Source material Start Marker

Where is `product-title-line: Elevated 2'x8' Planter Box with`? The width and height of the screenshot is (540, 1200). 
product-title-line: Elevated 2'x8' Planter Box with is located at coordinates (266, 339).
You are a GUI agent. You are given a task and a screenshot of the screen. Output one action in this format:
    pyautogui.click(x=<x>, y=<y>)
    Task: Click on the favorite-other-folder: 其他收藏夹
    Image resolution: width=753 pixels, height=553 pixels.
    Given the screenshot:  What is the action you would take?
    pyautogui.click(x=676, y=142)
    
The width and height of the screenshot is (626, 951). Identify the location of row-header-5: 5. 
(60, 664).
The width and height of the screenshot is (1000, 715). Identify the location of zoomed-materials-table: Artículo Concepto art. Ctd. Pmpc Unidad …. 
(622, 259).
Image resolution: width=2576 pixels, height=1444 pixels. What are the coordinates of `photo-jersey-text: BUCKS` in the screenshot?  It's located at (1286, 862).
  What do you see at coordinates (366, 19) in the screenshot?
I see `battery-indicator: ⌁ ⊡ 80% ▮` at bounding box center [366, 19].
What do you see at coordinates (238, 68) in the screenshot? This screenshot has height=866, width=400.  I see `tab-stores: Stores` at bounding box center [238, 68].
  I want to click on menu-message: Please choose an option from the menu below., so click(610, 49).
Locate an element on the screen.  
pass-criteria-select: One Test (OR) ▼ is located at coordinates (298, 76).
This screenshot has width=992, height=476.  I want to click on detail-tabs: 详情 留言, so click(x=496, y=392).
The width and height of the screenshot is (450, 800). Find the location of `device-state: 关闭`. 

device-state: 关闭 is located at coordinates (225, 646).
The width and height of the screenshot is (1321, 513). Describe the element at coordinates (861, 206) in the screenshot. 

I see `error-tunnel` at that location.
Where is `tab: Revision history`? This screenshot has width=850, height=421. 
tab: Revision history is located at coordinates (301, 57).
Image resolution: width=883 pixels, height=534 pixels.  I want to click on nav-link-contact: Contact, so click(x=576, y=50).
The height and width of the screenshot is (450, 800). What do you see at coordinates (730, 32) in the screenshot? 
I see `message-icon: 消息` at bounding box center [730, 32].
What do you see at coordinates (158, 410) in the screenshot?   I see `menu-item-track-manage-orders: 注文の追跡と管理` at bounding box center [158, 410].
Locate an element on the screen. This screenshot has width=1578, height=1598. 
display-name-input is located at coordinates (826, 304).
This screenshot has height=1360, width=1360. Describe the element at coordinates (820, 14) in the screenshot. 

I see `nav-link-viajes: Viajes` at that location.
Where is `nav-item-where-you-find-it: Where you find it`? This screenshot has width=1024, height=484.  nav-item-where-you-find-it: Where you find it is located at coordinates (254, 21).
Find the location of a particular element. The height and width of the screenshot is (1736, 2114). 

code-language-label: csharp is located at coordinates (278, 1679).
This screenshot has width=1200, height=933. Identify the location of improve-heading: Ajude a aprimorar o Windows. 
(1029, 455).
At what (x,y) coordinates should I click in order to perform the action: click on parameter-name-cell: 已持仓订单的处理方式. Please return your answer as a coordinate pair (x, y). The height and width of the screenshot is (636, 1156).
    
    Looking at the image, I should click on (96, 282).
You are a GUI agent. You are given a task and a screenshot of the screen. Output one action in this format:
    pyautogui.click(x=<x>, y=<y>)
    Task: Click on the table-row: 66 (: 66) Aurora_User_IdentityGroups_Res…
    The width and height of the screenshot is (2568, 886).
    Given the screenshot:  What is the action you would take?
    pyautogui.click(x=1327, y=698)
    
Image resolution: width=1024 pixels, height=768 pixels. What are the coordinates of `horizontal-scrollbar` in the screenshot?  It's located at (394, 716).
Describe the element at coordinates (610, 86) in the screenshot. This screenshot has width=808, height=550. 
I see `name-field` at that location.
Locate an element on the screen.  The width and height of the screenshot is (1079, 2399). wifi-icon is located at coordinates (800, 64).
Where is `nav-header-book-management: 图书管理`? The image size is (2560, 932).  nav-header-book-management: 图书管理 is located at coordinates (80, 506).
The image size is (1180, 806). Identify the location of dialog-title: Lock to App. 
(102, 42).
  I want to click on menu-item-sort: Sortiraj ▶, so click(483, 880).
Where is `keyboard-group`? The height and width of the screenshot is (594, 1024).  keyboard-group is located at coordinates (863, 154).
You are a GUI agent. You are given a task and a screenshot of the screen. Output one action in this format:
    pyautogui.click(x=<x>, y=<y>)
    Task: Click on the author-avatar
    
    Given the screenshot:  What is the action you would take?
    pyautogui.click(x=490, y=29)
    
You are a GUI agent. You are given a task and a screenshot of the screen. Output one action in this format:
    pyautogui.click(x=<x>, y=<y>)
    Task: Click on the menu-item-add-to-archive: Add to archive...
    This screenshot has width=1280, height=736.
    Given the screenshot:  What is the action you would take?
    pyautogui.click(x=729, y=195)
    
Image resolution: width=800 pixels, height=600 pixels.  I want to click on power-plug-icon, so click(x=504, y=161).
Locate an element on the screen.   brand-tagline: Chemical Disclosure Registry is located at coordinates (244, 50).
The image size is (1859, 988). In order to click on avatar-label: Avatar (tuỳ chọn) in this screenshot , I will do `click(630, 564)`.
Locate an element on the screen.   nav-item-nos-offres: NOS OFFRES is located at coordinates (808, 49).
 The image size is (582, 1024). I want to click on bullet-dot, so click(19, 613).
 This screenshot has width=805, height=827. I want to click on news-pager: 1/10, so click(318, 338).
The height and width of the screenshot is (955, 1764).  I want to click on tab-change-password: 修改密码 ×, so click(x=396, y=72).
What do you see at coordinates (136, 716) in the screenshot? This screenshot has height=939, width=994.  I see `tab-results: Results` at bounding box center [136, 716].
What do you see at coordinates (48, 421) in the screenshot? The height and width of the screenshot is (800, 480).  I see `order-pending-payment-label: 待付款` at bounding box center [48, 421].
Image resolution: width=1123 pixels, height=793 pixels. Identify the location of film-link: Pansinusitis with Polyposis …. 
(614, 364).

Source material End Marker

▶ _Work instructions_:
Report how many lines of the listing above contain the string "header", counting only matches in the same letter case. Give the number alone.

▶ _Your solution_:
2